Las voces que se oponen a un acuerdo con Estados Unidos siempre han existido dentro de la República Islámica. La verdadera pregunta es si tienen la fuerza suficiente para frustrar la inminente firma o incluso sabotear futuras negociaciones destinadas a alcanzar un acuerdo integral.

El nezam iraní —o régimen—, que incluye al líder supremo, el presidente, el ministro de Relaciones Exteriores, el presidente del Parlamento y las fuerzas armadas, ha procurado mostrar unidad en sus esfuerzos por negociar una solución diplomática con Trump.

Sin embargo, elementos centrales de la República Islámica —incluidos la radiodifusora estatal, políticos conservadores veteranos y manifestantes que afirman haber salido victoriosos de la guerra contra Estados Unidos e Israel— han intensificado sus esfuerzos contra cualquier acuerdo, al considerar que implicaría renunciar a los logros obtenidos durante la guerra.

Contrario a una percepción ampliamente extendida, Irán cuenta con un debate político propio y dinámico.
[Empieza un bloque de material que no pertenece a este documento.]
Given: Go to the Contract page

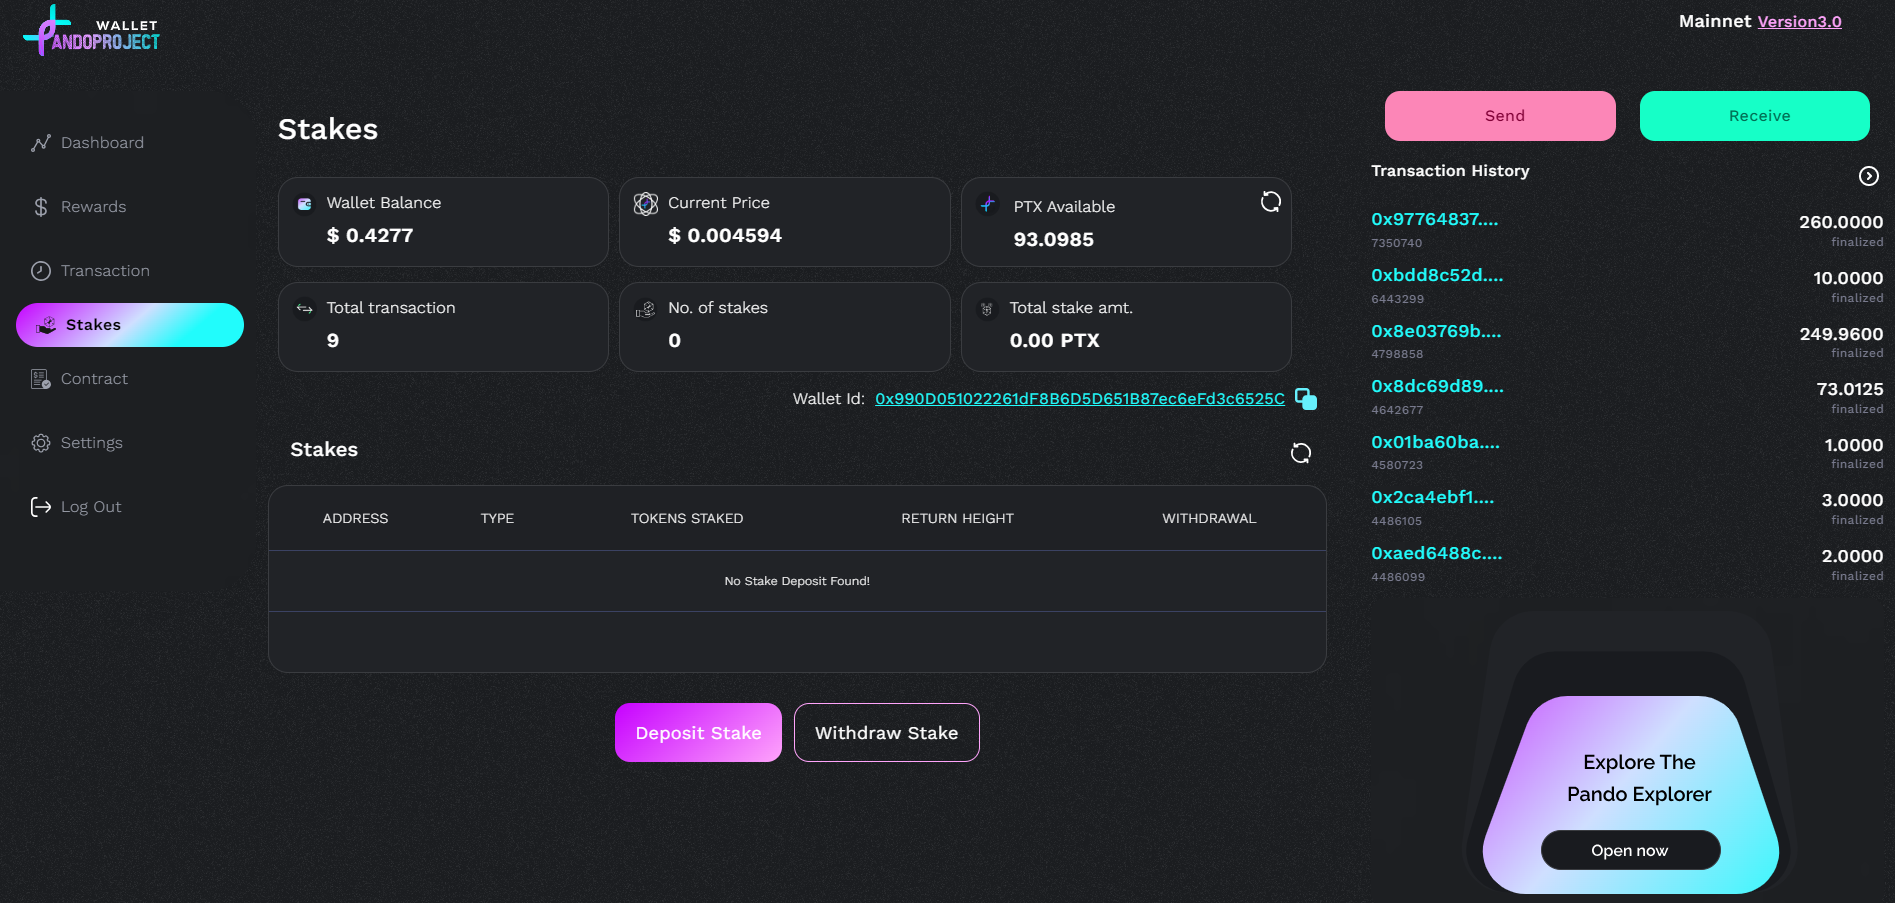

Distintas facciones, que representan una variedad de posturas y cuentan con el respaldo de sus propios medios de comunicación, pueden operar dentro de las estructuras del Estado, siempre que no desafíen los pilares fundamentales de la República Islámica, principalmente al líder supremo.

Así como existen voces en Estados Unidos e Israel que se oponen a cualquier acuerdo con Teherán, Irán también tiene sus propias facciones disidentes. Aunque evitan cuestionar directamente al líder supremo, estas voces ahora se muestran lo suficientemente audaces como para afirmar incluso que Mojtaba Khamenei fue inducido a respaldar el acuerdo mediante engaños.

Pero el régimen mantiene el control. Las voces disidentes pueden ser ruidosas e incluso divisivas en ocasiones, pero el poder de decisión sigue en manos de una estructura de gobierno consolidada que esta guerra no ha logrado destruir.